Estos genios paráclitos son los que, cuando un técnico acude a él con un problema, le miran desde la profundidad de su sillón de dirección de seis ruedines, le despachan con un “resuélvelo tú” y se quedan tan contentos, hurgando en sus fosas nasales con un palillo de dientes. Él es un genio creador, no está para las menudencias del día a día. Él dice “hágase un aeropuerto” y el aeropuerto se hace, no le vengan luego con menudencias de que si los vientos o el ILS. Resuélvalo alguien con el dinero de un tercero y punto.
Pero el peor vicio del ministro de Fomento “civil” es sin duda el de atribuírse todo el mérito de una obra que no es suya. Porque seamos justos, si alguien debería inaugurar una autovía o una línea de alta velocidad, serían en todo caso los curritos, los ingenieros y los técnicos que la han puesto en pie, no el subnormal de turno que firmó la Orden Ministerial. Pues bien, en la empresa privada, cada día, se celebran miles de reuniones en los que el mando intermedio se atribuye el mérito de “obras” en las que jamás puso un pie ni media kilocaloría: Él creó la nueva campaña de marketing de la que no escribió una linea, Él diseñó el nuevo plan estratégico del que sólo conoce el nombre y Él pergueñó el nuevo plan de estudios del que –oh, cielos– no sabría explicar ni una sola asignatura. Pero no importa porque de Él es el mérito y así se le reconocerá en las sagradas escrituras de Twitter y Facebook.

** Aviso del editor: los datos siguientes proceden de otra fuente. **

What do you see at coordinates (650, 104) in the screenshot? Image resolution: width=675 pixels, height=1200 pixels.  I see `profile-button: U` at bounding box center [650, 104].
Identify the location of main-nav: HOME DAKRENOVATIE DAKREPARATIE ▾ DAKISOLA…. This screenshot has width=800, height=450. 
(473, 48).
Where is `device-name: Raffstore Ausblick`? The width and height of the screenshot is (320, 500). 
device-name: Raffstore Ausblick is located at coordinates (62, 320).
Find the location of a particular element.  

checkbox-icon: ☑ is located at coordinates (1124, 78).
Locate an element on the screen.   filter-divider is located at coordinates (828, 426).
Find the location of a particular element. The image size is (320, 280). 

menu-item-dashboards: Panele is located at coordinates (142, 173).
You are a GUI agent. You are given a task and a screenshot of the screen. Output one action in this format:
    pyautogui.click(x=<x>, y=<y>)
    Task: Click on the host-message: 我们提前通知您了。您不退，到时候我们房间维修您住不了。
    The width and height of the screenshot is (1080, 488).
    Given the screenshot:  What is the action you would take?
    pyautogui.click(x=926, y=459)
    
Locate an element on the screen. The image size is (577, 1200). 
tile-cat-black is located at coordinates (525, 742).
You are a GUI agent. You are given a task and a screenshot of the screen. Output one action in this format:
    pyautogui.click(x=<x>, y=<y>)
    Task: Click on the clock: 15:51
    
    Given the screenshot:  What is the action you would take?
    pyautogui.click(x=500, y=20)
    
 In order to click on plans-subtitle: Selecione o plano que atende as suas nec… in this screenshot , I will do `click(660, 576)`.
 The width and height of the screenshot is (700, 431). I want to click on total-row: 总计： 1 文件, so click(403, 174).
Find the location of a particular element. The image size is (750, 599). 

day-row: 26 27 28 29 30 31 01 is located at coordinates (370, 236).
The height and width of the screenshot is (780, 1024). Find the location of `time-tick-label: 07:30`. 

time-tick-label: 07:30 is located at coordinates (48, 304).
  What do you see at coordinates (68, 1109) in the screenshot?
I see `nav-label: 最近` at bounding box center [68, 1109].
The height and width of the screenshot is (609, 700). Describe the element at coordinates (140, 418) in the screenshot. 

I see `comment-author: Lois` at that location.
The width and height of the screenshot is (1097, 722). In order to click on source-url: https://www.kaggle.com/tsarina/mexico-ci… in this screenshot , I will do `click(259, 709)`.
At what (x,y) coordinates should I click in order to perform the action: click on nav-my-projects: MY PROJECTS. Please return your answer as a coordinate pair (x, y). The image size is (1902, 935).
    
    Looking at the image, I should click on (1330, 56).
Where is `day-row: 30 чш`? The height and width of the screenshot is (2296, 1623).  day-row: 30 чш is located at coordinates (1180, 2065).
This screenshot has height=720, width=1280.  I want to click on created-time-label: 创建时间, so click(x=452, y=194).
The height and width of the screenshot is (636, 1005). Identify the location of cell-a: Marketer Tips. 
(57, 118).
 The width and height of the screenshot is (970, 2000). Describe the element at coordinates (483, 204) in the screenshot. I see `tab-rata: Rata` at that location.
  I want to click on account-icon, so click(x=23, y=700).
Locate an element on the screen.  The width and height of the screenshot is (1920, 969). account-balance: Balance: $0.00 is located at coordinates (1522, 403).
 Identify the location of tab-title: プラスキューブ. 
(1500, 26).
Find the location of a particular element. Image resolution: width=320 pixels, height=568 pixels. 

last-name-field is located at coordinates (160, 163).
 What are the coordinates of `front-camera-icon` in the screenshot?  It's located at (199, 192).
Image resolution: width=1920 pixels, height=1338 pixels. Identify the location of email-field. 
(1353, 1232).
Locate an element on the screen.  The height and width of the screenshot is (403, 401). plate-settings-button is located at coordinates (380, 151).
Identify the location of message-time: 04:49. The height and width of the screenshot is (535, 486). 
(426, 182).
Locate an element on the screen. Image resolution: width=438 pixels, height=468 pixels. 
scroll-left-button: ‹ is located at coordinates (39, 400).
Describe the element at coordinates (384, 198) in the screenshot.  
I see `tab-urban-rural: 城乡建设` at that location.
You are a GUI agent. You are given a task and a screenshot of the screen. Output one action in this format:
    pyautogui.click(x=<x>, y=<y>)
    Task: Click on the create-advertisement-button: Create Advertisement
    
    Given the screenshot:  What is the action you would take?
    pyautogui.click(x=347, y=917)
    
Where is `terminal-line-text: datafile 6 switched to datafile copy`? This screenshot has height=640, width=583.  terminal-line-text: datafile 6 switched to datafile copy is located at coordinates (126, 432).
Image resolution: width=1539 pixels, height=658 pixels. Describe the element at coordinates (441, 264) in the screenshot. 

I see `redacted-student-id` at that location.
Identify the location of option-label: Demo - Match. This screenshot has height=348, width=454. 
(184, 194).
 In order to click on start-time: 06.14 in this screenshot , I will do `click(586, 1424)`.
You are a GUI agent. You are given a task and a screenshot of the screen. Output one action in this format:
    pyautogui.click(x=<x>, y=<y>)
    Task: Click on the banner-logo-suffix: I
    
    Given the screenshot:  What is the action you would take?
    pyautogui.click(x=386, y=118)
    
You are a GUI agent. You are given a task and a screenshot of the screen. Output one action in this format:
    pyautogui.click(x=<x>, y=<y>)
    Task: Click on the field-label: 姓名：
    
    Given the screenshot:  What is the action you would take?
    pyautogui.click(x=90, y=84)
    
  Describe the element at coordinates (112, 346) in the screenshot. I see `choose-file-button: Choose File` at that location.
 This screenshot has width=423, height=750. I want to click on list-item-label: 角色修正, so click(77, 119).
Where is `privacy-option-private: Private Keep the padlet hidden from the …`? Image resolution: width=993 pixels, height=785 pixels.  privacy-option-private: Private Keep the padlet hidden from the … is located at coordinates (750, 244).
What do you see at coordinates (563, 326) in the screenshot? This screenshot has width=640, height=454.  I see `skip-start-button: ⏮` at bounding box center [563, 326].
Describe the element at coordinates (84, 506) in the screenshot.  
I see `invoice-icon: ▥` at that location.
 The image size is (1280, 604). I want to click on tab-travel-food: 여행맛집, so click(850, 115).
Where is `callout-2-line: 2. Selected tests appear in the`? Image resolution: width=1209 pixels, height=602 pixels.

Pero hay una verdad aún peor que he descubierto recientemente. Y es que todos tenemos un pequeño Ministro de Fomento dentro. Todos tenemos un pequeño monstruo inaugurador de proyectos, emprendedor de relaciones de pareja o de propósitos de año nuevo, especializado en dejar las cosas a medias y en no dedicarles el esfuerzo que necesitan para crecer y desarrollarse. Está ahí, al acecho, esperando su oportunidad para susurrarnos al oído un “Déjalo. No merece la pena”. Y creo que, si de verdad queremos que este país llegue a algún sitio algún día, lo primero que tenemos que hacer es empezar a controlar cada uno a su Ministro de Fomento interior y no dedicar tanto tiempo a criticar a los de alrededor. Porque todos hemos sembrado tomateras que luego hemos dejado morir por un “Huy, qué cansado resulta regar” y así, como se puede comprobar de un rápido vistazo alrededor, no se llega a ningún lado.